If you want more prompts like this to sharpen your thinking every day, follow QuestionClass’s Question-a-Day at questionclass.com and turn defining your “enemy” into defining your next smart move.
Bookmarked for You
Here are a few books that deepen how you think about obstacles, resistance, and productive “enemies”:
The War of Art by Steven Pressfield – Frames internal resistance as the real enemy and offers a practical, creative way to face it.
The Obstacle Is the Way by Ryan Holiday – Shows how to turn barriers into fuel, treating obstacles as the raw material of progress.
Crucial Conversations by Kerry Patterson et al. – Helps you transform “opponents” into partners by handling high-stakes conversations with skill instead of defensiveness.

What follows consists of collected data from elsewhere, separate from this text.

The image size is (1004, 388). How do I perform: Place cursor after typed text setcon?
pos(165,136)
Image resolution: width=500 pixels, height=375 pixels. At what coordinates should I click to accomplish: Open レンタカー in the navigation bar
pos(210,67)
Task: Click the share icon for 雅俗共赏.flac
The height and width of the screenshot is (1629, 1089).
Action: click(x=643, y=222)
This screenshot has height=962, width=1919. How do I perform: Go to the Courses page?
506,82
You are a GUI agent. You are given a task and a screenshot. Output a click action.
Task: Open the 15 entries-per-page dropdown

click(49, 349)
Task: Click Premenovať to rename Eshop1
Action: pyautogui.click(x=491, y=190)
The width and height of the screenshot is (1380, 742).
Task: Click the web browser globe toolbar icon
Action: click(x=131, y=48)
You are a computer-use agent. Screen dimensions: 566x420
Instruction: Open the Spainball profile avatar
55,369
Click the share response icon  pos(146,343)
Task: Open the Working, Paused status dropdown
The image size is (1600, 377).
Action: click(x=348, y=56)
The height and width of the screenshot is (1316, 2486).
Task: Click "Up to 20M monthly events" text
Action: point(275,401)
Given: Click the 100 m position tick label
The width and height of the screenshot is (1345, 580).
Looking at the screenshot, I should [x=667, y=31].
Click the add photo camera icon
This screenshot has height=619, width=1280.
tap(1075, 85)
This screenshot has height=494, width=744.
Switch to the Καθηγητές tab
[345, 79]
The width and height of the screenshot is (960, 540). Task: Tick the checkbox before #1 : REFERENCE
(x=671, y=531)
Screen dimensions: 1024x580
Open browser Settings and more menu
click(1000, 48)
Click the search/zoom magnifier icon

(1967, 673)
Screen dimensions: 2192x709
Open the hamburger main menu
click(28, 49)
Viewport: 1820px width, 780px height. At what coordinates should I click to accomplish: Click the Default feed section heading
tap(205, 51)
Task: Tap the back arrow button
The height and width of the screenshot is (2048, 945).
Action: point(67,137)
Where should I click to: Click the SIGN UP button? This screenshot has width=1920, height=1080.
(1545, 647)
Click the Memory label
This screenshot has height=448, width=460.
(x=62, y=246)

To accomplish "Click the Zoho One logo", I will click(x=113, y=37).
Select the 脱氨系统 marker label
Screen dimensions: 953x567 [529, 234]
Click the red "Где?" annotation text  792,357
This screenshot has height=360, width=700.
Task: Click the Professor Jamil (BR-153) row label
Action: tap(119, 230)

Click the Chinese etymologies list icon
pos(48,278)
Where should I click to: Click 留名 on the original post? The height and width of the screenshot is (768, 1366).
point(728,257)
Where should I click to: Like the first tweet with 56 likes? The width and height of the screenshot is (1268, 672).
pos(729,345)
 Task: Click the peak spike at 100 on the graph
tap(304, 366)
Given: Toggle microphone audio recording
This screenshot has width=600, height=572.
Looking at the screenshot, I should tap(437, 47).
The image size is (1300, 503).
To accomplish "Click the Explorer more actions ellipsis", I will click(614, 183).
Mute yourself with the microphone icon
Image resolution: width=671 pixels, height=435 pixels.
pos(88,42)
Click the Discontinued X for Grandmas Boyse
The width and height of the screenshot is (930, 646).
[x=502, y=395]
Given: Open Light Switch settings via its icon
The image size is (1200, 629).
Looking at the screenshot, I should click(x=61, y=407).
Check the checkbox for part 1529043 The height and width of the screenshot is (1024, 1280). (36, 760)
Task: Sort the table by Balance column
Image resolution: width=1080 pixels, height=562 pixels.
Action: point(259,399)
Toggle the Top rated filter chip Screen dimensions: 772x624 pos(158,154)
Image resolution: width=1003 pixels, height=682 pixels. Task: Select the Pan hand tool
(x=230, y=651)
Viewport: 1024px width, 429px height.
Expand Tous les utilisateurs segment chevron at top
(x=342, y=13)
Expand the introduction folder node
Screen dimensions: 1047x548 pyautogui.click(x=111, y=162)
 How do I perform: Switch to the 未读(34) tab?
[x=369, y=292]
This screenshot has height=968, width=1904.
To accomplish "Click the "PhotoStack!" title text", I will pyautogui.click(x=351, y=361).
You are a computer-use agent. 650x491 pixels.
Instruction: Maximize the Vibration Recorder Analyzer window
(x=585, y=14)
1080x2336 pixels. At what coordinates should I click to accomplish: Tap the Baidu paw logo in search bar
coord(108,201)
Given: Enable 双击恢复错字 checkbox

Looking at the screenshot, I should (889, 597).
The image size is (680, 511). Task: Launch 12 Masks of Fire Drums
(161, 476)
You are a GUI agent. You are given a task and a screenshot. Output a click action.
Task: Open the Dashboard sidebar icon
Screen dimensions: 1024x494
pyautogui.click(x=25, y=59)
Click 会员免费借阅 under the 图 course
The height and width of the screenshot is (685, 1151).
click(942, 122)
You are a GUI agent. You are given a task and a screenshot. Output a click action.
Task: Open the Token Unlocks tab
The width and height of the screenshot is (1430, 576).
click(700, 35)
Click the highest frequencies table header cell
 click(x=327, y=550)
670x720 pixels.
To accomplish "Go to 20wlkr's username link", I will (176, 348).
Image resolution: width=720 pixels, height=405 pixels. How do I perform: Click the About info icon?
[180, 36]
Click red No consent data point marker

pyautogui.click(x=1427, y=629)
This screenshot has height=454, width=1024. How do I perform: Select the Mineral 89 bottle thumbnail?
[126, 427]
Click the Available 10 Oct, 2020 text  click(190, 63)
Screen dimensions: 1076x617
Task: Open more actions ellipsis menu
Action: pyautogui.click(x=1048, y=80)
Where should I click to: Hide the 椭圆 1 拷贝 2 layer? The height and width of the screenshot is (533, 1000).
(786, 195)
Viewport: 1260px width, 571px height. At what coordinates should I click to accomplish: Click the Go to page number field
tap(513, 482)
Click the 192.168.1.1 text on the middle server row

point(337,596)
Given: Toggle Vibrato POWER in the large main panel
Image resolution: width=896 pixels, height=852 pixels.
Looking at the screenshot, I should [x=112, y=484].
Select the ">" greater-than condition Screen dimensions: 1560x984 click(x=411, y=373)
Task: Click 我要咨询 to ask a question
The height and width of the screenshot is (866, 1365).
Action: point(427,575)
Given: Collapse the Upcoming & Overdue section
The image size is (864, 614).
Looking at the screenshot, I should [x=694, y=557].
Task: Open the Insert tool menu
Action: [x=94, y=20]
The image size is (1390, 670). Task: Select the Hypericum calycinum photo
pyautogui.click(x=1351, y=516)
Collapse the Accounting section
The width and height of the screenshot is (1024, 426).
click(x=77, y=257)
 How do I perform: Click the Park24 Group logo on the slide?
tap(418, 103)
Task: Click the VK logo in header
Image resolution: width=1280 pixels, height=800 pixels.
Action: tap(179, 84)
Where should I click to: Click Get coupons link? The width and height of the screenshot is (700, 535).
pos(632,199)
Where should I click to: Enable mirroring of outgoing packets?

QuestionStrings to Practice
“QuestionStrings are deliberately ordered sequences of questions in which each answer fuels the next, creating a compounding ladder of insight that drives progressively deeper understanding. What to do now: use this to define a healthy, constructive ‘enemy’ you and your team can rally around.”
Enemy-to-Insight String
For when you want to define what you’re really up against:
“What, specifically, feels like it’s working against us right now?” →
“Is that a person, a pattern, a system, or a belief?” →
“If I described it as a single ‘enemy’ in one short phrase, what would I call it?” →
“How does this enemy actually show up in our daily decisions and behaviors?” →
“What’s one concrete move we can make this week that directly weakens this enemy?”
Try weaving this into your next retro, journaling session, or team check-in. You’ll move from vague frustration to a clear, shared challenge you can actually act on.
Defining your enemy, done wisely, is less about fighting others and more about choosing the right battles—with yourself, your team, and the problems that truly matter.